This critically acclaimed and hugely popular creation from UK company Complicite immerses its audience not just in the mind of Loren McIntyre, a National Geographic photographic journalist seeking the source of the Amazon in1969, lost in the rainforest for two-months and deprived of his camera, but in the head of the show's maker, Complicite writer-director Simon McBurney, played with showman verve by Richard Katz. McIntyre lived with the Mayoruna tribe without any bearings, no compass, no watch, no shared language.

An intermediary layer between McBurney at work at his desk—against a huge backdrop that evokes an anechoic radio studio—and McIntyre in the jungle is the work's source material, Petru Popescu’s Amazon Beaming, an account of the photographer's revelatory adventure, with the performer speaking McIntyre's words from the book in an American accent. We also hear Popescu on several occasions speaking about McIntyre. Recurrently heard is McBurney's young daughter, interrupting his night work, wanting food or a story but also asking questions that trigger ever-escalating anxieties in her father about parental and environmental responsibility.

This overlaying of texts, chronologies and places is realised sonically as an immersive hearing experience (we all wear headphones) but it's equally visual. We watch Katz at every step make the sounds we hear. He changes vocal pitch with a foot pedal, triggers a storm, makes mosquito and jungle path sound effects (rustling a box of tape from busted VHS cartridges with their own little story) and activates playback from small recorders which he moves around a centrestage binaural microphone—the sound circling our heads. As well as constantly manipulating sound equipment, which takes him back and forth from his desk to the binaural microphone, Katz acts out key moments from Popescu's narrative—McIntrye's invention of a running ritual that perhaps saves his life, a drug-affected dance, a destructive tantrum of helplessness.

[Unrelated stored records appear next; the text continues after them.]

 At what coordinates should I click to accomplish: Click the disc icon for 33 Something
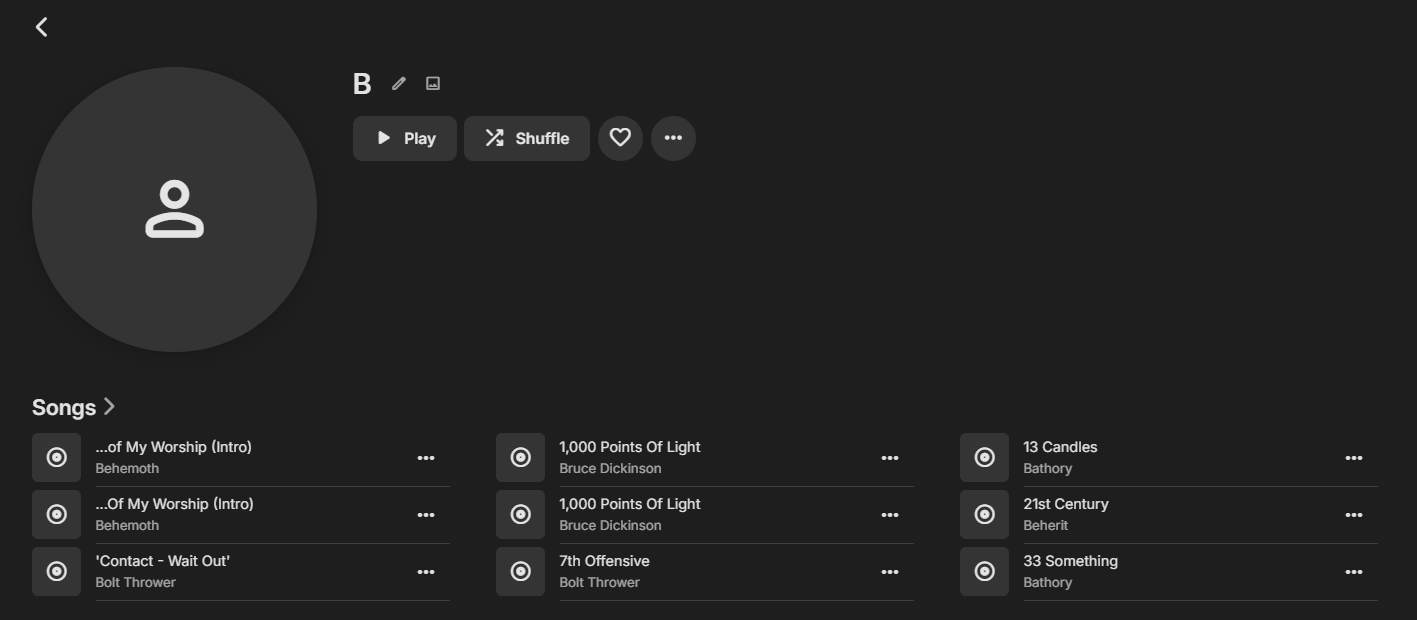pyautogui.click(x=985, y=571)
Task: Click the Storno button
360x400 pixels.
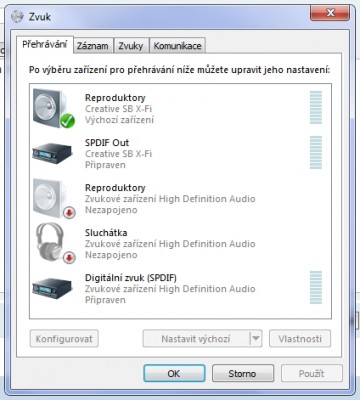Action: coord(243,373)
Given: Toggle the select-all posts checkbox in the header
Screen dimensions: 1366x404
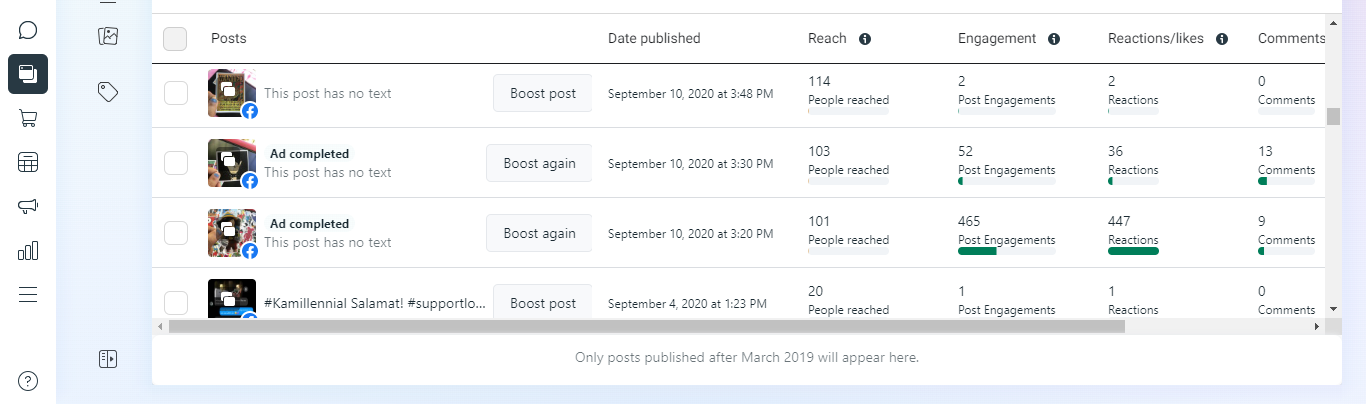Looking at the screenshot, I should (175, 39).

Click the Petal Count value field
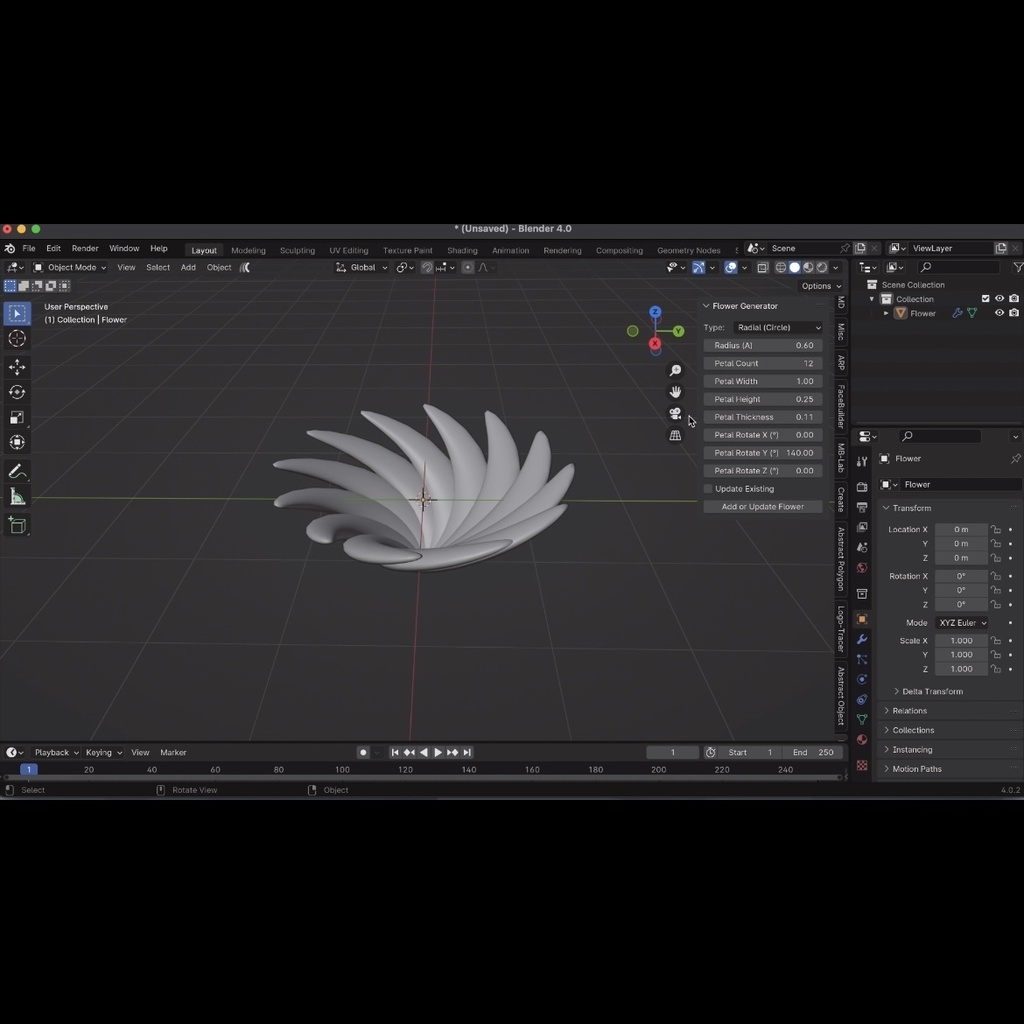click(x=763, y=362)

Everything we see and hear is predicated on words, endless words, such that the physical and aural elements of The Encounter become illustrative. There's barely a pause, even for some of the most powerful sounds of rain or storm or Katz's evocative DIY effects. Rather than transporting me to McIntyre's experience of another world with a different temporality, hallucinogenic states and telepathic communication, The Encounter hurried me along with its busy Western theatrical time-telling, all narrative bases neatly covered, moral points heavily underlined, an effect for every detail and a subsequent flattening of affect. I was rarely disoriented, I was rarely transported, however much I was taken with the narrative or absorbed in the respective plights of the Moruyana, McIntyre and McBurney. For all of The Encounter's immersiveness, when, towards the end, McIntyre declares, "I am no longer modern," I can only appreciate its meaning at a distance.

I admired the personal nature of the work, the commitment (including onsite consultation with the Moruyana), the cleverness of the layered writing and its artfully integrated sound world, the virtuosity of Katz's performance with its relentless gear-changing, and the sentiments of the work, not buried in subtext but open for serious consideration of cultural relativity and conservation.

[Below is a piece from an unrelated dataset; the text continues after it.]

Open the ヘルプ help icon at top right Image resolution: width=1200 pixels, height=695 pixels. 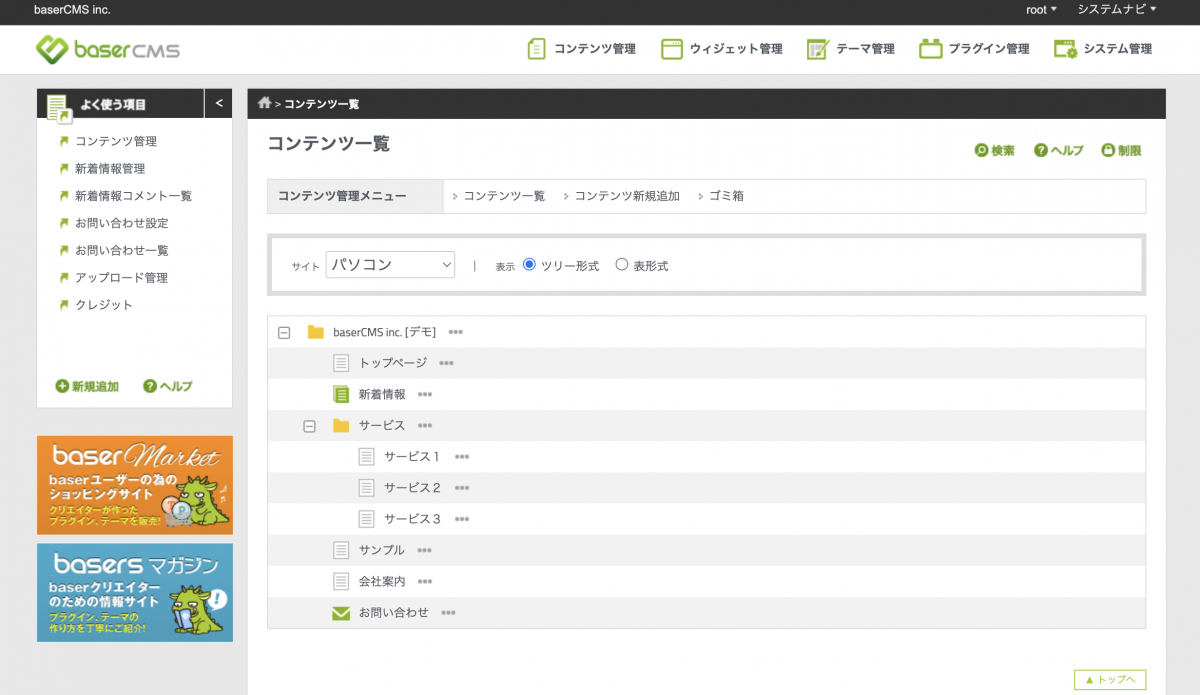pos(1041,151)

Today, linguists, anthropologists and the likes of McIntyre, are rarely granted access, if at all, to remote Amazonian communities. Like Ciro Guerra's recently screened, award-winning feature film Embrace of the Serpent (2015), about an ethnographer in 1909 and, in his footsteps, a botanist in 1940, The Encounter focuses on a relationship with a shaman, an incarnation of cultural, scientific and spiritual knowledge potentially lost to the predations of Western invasion. In both works, like their protagonists, we are outsiders, sharers of a 21st century rendition of "the white man's burden;" no longer to rule, but to learn from and to care for tribal peoples, often, for our own sake. A non-fiction work, Don't Sleep, There are Snakes (2008), by Daniel Everett, an American missionary to the Amazon who lost his faith (and his belief in Noam Chomsky's theory of language) when he came in contact with a remote tribe and struggled with the apparent atemporality of their language, took me closer to what The Encounter attempts to convey, at least conceptually.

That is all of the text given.